### GIVEN RECORDS
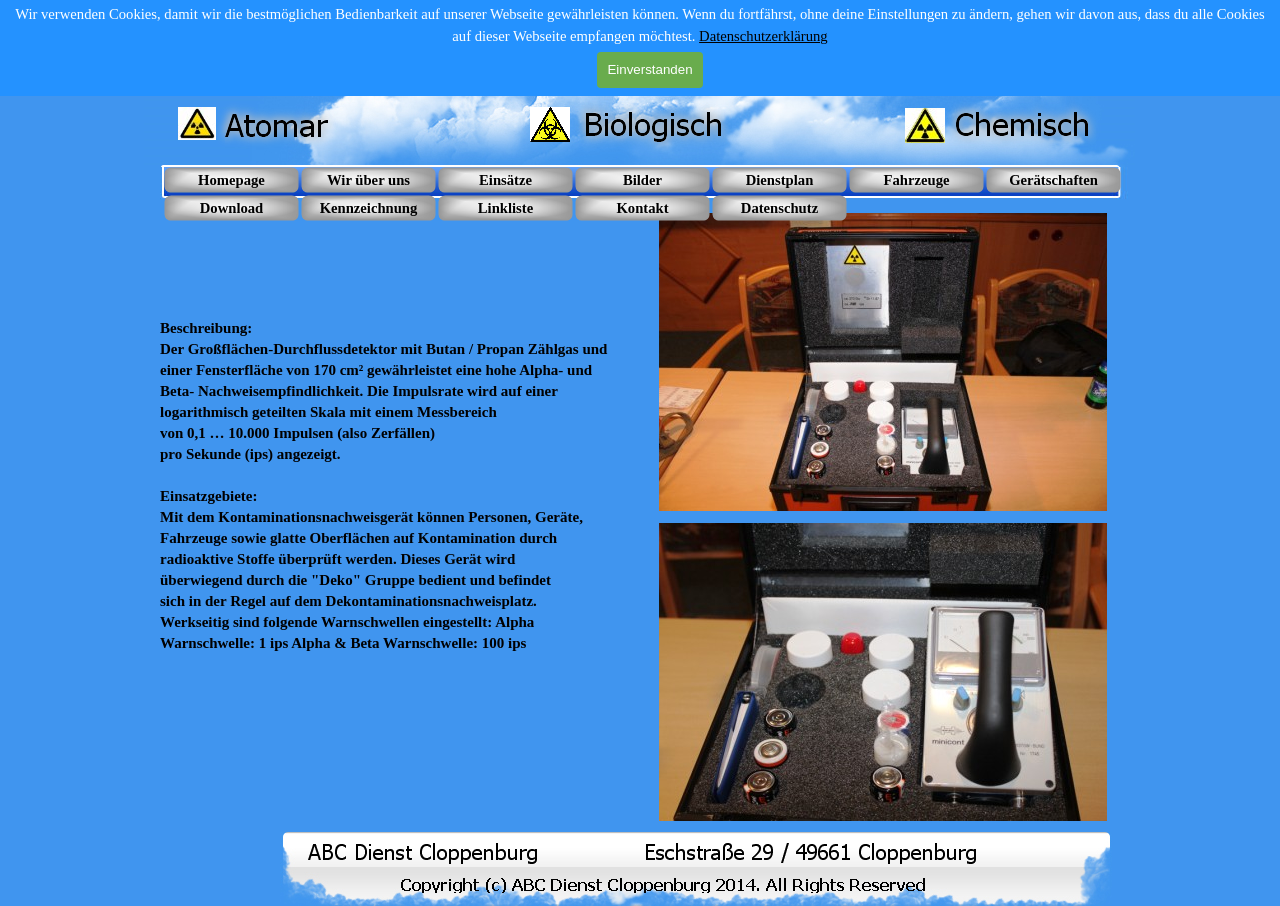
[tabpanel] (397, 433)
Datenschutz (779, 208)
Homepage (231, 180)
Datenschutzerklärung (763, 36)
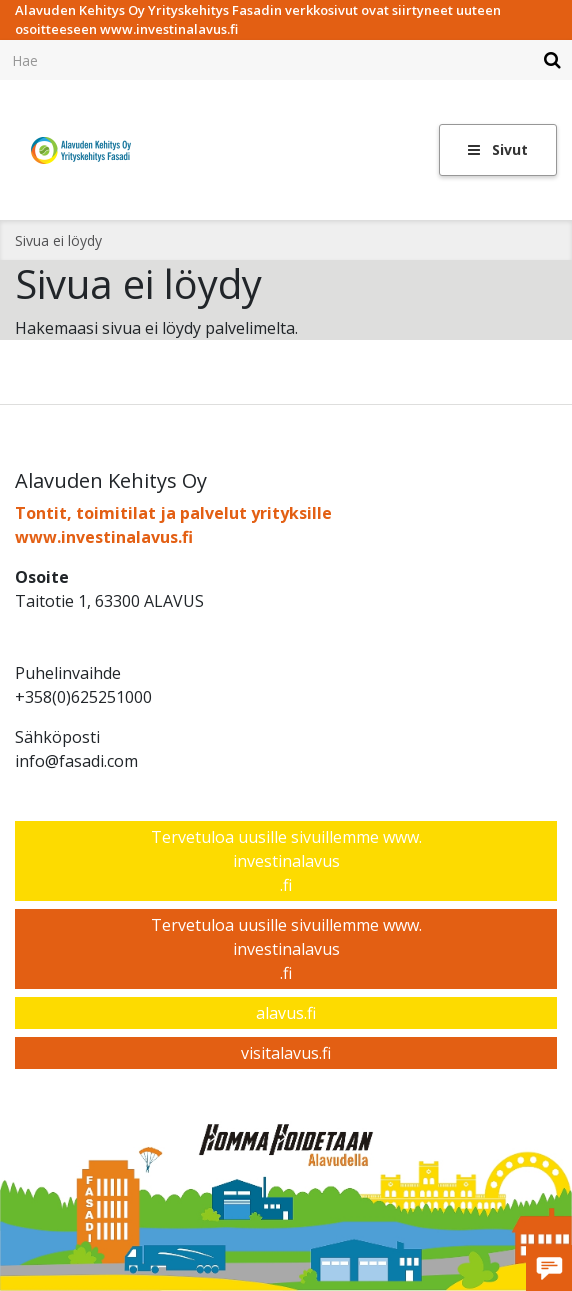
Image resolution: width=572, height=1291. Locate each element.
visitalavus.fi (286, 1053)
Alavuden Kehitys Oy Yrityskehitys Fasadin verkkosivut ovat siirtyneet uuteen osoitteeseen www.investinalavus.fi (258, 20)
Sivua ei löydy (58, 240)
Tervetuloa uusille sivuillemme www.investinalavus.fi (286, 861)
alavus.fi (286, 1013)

==

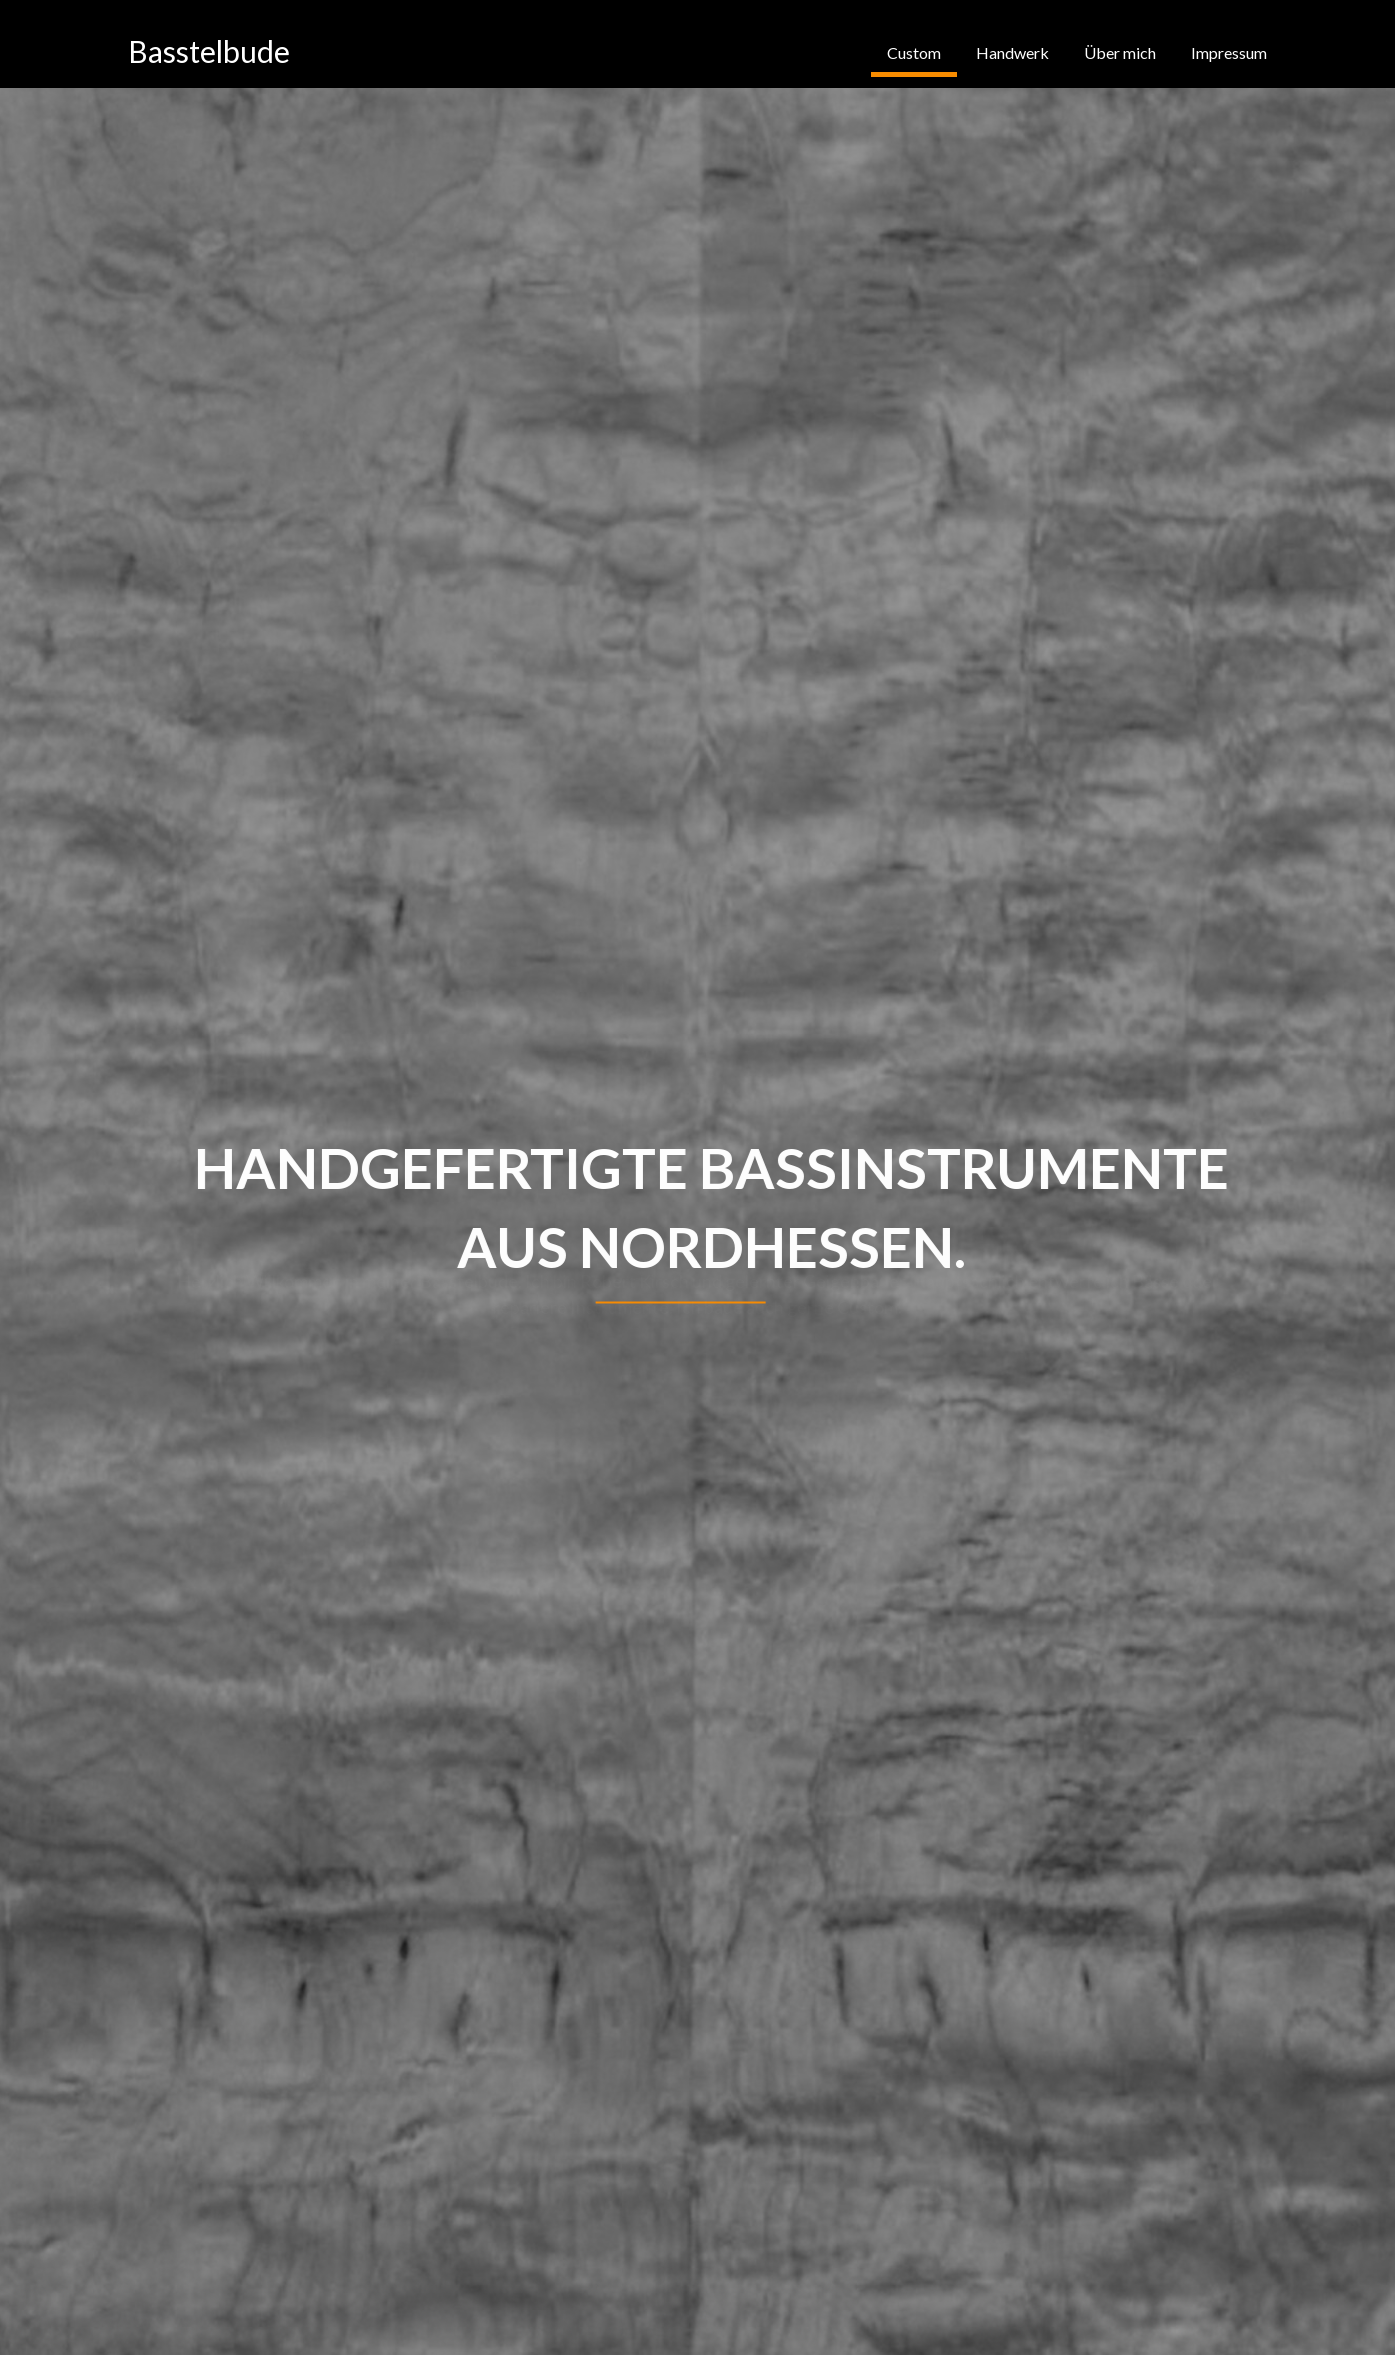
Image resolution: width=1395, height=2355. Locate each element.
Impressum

### TO DO
Please rewrite the stretch of the listing from the line containing "[tabpanel] (397, 433)" through the line containing "Tervetuloa uusille sivuillemme", replacing "Homepage" with "Startseite" and changing nothing else. Leave the pictures out of your answer.

### FULL OUTPUT
[tabpanel] (397, 433)
Datenschutz (779, 208)
Startseite (231, 180)
Datenschutzerklärung (763, 36)
Image resolution: width=572, height=1291. Locate each element.
visitalavus.fi (286, 1053)
Alavuden Kehitys Oy Yrityskehitys Fasadin verkkosivut ovat siirtyneet uuteen osoitteeseen www.investinalavus.fi (258, 20)
Sivua ei löydy (58, 240)
Tervetuloa uusille sivuillemme www.investinalavus.fi (286, 861)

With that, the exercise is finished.